When photography was invented, most of the art world held it to be a mechanical process or a craft useful for documenting the world, but certainly not art. It took little training to be able to produce a photograph, but certainly not the thousands of hours required to learn to paint well or play the piano beautifully. Even early photographers looked at their photos as chronicles of life but certainly not anything that they created as art. As photography and photographers began to realize what is possible with the medium, more and more critics began to think of photography as art, despite the fact that anyone with a few hours of instruction could make a photograph.
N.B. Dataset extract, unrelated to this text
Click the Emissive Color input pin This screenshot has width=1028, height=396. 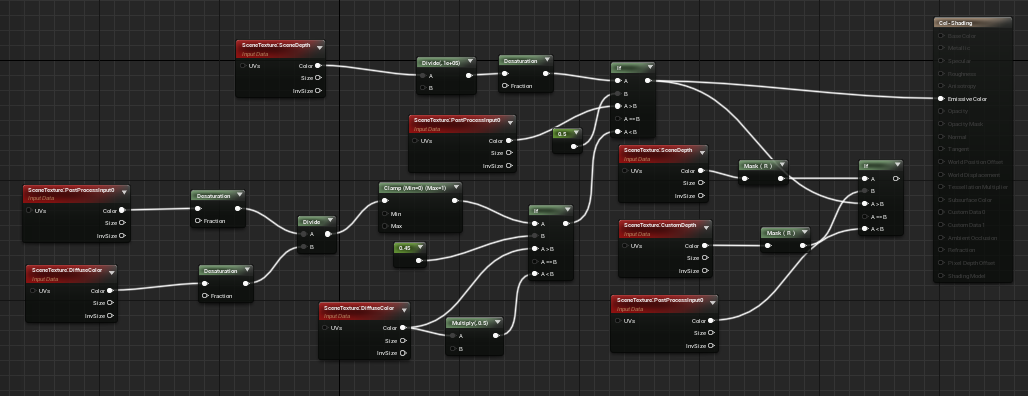click(x=941, y=99)
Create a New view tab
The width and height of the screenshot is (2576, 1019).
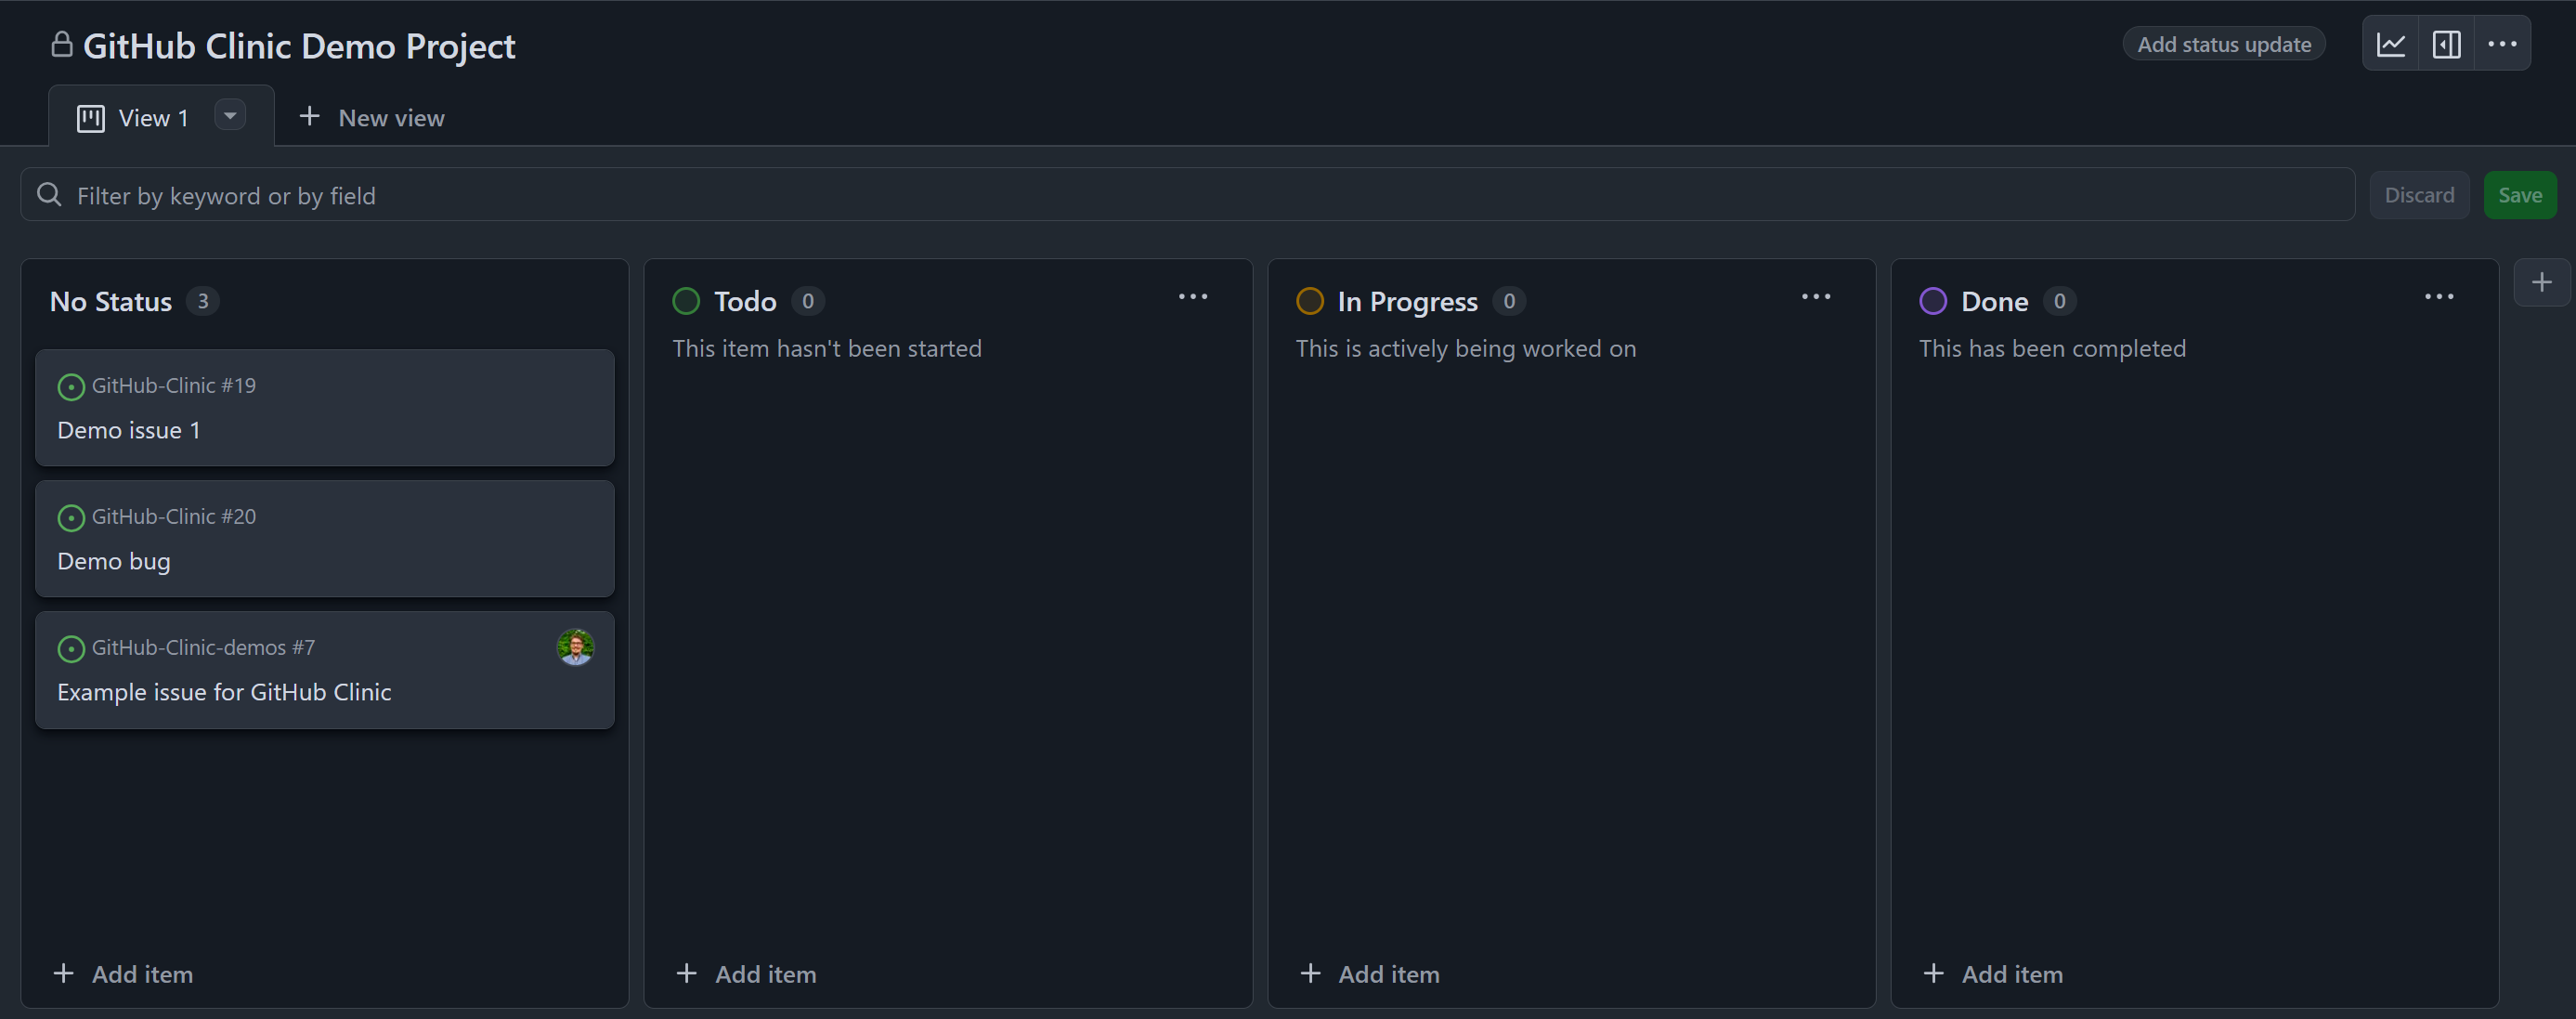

Belatedly but thankfully, critics decided that the beauty of the medium should not be obscured by the craft of the photographic process.
This photographic process is exactly what photography holds as an advantage over all other artistic mediums. Essentially, light bouncing off of objects outside of the camera is gathered by the lens and focused in to points on a sensor or a sheet of film. This captures a two dimensional representation of whatever the photographer has decided to point the lens at. The reproductive aspect is my favorite thing about the photograph because it makes it more “true” than any other medium. In fact many painters, but most famously Vermeer, used a camera obscura to paint in a way that was more realistic. This attribute of photography and the relative ease with which a photo can be taken, make it the ideal art for families, friends and travelers to document time spent and later to help remind us of the memories that we otherwise may have forgotten.
I occasionally look at old photos of my parents who are no longer with us, and I am thankful that someone took the time to take a few snapshots of them because I see things in those photos that there is no way I could have otherwise remembered. In a non-posed picture of my Mom, looking directly into the camera, she appears thoughtful and melancholy but also has an earnestness about her. There is a photo of my Dad laughing and smiling lovingly at my being afraid of a horse we are standing about five feet away from. (I was four and now love horses.) These two photographs comparatively capture the essence of both of my parents.
I think back to a time in Colorado when I would try to hike at least once a week and I look at the crappy photos that I took in the harsh noon sunlight. With washed out skies and shadows blocked up and muddy these photos take me back to a feeling of solace I found 20 miles from anywhere. I love those crappy photos because it was me in that moment trying to capture the beauty of that moment. And those photos taught me to hunt for beauty everywhere. Gradually, I learned that beauty could be found in the mundane things around the house, or even in the ugly and oddly in the painful because all of these things are truthful. The dew on leaves in your backyard, the way the sun hits a glass of beer in a restaurant, oddly juxtaposed strangers on their way to work, you find yourself appreciating the world around you more and maybe most importantly, searching for beauty to capture.
This is why I take photography seriously. This is why I think its important to take photographs of all types, candid snapshots, semi-posed portraits, studio portraits, landscapes, streetscapes, details, each one gives us a different aspect of reality and while it cannot show us everything it can at least show us some truth about the subject. And through this truth we can learn to see the beauty that is all around us.